On Fri, 13 Apr 2007 15:51:29 -0600
[email protected] (Eric W. Biederman) wrote:
> Andrew Morton <[email protected]> writes:
>
> > On Fri, 13 Apr 2007 17:02:01 +0400
> > Oleg Nesterov <[email protected]> wrote:
> >
> >> If kernel_thread(kthread) succeeds, kthread() can not fail on its path to
> >> complete(&create->started) + schedule(). After that it can't be woken because
> >> nobody can see the new task yet. This means:
> >>
> >> - we don't need tasklist_lock for find_task_by_pid().
> >>
> >> - create_kthread() doesn't need to wait for create->started. Instead,
> >> kthread_create() first waits for create->created to get the result of
> >> kernel_thread(), then waits for create->started to synchronize with
> >> kthread().
> >
> > Why don't we need tasklist_lock for find_task_by_pid()? I'd have though that
> > we'd at least need rcu_read_lock(), and I'm not sure that the implicit
> > understanding of pid-management internals here is a great idea.
>
> We need rcu_read_lock().
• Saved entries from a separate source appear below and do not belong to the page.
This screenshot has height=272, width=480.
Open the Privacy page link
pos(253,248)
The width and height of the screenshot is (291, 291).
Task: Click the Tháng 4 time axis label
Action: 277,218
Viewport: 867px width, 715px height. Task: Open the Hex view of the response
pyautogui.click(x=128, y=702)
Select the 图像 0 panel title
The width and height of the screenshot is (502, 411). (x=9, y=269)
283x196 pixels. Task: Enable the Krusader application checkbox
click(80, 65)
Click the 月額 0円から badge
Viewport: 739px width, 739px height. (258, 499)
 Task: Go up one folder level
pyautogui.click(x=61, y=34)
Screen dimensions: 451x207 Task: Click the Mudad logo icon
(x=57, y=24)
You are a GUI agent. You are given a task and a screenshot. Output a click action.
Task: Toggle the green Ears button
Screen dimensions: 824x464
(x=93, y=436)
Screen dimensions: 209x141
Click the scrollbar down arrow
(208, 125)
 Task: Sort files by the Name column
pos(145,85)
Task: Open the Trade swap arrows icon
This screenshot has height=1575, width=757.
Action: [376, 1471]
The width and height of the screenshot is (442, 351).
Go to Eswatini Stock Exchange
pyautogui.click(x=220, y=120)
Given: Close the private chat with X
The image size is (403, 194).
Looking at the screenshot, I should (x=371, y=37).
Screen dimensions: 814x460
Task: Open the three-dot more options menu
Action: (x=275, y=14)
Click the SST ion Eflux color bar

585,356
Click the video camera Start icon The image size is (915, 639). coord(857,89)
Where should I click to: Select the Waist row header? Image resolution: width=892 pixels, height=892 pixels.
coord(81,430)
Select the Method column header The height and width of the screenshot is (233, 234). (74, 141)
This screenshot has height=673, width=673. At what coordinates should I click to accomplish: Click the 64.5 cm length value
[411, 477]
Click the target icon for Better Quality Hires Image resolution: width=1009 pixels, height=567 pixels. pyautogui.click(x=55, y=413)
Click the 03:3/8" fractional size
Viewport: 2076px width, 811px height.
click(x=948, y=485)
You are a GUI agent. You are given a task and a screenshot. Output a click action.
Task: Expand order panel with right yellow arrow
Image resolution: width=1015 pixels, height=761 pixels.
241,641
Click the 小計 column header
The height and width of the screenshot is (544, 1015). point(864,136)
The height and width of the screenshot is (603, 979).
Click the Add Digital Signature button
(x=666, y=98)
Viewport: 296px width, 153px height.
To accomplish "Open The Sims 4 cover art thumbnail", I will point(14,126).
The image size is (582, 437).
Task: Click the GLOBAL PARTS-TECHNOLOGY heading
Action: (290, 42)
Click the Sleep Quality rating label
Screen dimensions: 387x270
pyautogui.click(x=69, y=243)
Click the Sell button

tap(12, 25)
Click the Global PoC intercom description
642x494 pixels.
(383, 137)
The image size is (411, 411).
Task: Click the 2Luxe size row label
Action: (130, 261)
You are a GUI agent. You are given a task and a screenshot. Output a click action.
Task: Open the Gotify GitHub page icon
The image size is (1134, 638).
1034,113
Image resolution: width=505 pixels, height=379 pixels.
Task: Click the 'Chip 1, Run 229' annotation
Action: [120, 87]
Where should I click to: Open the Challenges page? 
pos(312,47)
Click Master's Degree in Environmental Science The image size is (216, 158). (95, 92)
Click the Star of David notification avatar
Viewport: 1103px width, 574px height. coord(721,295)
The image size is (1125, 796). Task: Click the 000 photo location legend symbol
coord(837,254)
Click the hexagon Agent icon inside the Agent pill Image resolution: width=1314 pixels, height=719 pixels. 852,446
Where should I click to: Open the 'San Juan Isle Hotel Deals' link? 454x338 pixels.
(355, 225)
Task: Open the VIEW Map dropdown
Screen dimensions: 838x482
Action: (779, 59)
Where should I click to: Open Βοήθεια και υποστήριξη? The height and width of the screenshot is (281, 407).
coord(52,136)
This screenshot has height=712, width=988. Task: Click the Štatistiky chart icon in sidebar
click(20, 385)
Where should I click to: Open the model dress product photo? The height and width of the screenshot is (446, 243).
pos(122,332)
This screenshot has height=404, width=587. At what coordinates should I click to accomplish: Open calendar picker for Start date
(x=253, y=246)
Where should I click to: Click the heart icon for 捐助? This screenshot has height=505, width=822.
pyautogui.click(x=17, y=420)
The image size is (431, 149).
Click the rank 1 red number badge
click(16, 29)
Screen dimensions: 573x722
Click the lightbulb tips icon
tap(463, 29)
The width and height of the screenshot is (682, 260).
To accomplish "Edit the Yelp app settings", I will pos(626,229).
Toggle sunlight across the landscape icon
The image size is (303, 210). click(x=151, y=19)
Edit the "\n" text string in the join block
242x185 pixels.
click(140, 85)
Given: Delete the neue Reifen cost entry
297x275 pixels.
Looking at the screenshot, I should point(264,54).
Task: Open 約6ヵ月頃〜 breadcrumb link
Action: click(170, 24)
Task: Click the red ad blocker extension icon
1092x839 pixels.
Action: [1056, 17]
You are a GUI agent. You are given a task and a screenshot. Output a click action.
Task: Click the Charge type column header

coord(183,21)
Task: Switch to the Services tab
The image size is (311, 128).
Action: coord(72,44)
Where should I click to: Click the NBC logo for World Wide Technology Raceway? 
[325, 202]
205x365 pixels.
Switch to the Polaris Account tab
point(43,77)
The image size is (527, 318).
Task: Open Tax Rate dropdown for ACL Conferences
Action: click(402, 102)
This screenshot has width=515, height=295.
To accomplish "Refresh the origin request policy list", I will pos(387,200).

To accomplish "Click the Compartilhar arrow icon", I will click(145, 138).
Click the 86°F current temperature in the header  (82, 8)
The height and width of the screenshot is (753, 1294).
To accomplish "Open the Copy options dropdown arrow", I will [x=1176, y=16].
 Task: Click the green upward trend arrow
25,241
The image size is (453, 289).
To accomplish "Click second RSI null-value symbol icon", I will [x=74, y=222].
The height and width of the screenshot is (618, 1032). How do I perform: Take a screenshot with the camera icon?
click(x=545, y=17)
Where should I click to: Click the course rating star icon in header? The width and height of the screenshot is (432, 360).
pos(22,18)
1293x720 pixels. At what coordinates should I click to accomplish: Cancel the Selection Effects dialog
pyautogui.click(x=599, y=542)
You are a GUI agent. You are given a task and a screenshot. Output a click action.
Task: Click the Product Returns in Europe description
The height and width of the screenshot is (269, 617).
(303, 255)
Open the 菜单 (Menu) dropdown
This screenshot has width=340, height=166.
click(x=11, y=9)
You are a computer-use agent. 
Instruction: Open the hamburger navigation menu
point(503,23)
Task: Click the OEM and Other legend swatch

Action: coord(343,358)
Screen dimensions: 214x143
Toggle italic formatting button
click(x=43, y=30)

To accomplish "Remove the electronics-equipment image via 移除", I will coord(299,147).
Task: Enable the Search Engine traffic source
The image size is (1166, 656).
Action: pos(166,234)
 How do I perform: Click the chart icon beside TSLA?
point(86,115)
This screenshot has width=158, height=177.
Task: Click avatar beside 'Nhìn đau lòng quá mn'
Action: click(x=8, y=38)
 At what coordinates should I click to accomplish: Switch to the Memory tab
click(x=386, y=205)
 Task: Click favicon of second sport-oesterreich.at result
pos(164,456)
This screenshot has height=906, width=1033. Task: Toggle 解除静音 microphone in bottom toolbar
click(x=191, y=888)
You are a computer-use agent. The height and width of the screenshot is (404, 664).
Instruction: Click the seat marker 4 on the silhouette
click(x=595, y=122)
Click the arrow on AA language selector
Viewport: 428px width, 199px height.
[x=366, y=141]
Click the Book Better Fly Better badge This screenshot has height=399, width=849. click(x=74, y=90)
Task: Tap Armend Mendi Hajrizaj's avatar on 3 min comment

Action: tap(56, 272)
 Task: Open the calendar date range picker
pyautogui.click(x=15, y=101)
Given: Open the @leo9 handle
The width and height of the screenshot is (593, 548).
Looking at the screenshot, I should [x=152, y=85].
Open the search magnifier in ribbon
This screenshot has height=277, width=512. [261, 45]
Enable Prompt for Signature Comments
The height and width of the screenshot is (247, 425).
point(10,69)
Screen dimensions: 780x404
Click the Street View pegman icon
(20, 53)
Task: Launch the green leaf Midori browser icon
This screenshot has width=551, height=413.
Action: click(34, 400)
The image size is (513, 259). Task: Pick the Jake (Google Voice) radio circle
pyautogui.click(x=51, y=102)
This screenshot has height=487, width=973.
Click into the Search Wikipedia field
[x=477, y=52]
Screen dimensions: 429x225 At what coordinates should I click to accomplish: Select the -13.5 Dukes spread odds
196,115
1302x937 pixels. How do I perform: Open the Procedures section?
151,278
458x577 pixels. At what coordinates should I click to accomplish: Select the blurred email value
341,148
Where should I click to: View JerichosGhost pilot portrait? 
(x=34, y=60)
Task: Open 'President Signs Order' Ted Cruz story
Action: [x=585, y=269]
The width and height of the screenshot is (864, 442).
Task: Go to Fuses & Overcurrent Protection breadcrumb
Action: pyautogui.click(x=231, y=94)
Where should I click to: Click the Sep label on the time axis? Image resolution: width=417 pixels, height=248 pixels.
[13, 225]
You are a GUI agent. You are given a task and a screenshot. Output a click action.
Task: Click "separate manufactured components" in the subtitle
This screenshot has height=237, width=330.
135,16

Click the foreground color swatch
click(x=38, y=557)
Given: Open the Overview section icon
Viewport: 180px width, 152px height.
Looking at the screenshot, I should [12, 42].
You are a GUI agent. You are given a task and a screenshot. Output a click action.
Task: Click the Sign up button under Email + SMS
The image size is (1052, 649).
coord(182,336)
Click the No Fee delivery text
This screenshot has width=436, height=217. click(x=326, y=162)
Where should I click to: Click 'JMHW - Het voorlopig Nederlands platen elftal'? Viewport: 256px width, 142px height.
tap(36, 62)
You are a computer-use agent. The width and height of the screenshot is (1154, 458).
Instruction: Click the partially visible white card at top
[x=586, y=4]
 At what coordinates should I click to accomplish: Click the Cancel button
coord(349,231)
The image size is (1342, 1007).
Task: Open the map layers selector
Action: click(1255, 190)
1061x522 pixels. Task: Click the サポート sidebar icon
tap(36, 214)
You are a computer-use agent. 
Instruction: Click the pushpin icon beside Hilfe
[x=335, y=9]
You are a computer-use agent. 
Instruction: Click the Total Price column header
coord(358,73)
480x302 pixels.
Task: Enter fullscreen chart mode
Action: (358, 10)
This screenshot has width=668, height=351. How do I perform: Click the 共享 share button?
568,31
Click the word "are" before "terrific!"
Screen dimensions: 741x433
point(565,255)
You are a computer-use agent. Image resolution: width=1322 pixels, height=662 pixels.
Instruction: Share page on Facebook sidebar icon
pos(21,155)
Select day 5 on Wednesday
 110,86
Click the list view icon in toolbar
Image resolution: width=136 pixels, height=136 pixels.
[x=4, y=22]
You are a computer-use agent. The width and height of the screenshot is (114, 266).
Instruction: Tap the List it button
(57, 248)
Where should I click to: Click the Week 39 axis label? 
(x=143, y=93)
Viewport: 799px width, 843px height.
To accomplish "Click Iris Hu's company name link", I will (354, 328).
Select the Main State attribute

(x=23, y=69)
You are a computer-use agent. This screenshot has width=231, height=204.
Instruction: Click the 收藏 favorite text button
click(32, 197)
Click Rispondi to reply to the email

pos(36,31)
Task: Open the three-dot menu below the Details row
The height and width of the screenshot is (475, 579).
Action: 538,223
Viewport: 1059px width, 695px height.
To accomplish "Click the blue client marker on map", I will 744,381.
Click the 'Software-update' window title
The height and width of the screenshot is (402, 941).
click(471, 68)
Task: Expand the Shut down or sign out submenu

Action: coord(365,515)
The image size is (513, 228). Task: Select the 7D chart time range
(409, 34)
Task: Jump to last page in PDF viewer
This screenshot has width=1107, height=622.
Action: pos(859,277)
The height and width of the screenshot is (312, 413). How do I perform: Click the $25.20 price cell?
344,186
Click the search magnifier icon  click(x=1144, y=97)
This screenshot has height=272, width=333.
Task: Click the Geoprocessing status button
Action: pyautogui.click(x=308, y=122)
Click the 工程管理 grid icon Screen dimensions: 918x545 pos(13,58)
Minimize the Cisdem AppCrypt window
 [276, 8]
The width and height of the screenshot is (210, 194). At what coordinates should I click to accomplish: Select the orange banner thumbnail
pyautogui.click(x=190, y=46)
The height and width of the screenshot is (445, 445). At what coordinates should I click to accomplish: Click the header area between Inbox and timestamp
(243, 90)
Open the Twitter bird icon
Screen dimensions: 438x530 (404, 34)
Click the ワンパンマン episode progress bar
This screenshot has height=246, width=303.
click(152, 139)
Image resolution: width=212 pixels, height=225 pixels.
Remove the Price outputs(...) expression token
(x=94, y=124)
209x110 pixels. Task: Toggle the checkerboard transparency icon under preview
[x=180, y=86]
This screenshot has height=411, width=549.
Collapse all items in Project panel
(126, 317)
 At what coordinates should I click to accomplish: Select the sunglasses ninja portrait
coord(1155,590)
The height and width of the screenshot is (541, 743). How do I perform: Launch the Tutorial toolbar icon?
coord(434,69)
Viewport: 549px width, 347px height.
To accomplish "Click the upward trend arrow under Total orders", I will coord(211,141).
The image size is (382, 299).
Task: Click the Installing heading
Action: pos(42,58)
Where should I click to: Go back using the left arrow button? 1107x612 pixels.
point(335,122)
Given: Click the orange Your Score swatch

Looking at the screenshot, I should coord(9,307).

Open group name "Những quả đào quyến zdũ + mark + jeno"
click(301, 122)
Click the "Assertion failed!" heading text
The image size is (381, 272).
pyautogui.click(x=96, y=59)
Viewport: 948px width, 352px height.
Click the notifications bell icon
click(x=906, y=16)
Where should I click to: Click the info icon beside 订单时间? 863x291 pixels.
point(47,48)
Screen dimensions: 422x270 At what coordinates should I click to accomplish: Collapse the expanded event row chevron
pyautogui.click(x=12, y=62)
Or else something could permute the pid hash table
> and get us into trouble.
>
OK, I fixed that up.
The next patch (make-kthread_stop-scalable) removes the find_task_by_pid()
anyway.
Our kthread creation performance will be pretty poor anyway, due to the
need to do two (or more?) context switches. If we ever need
super-low-latency kernel thread creation (eg, on-demand threads for AIO)
then that code would need to go direct to kernel_thread(), I guess.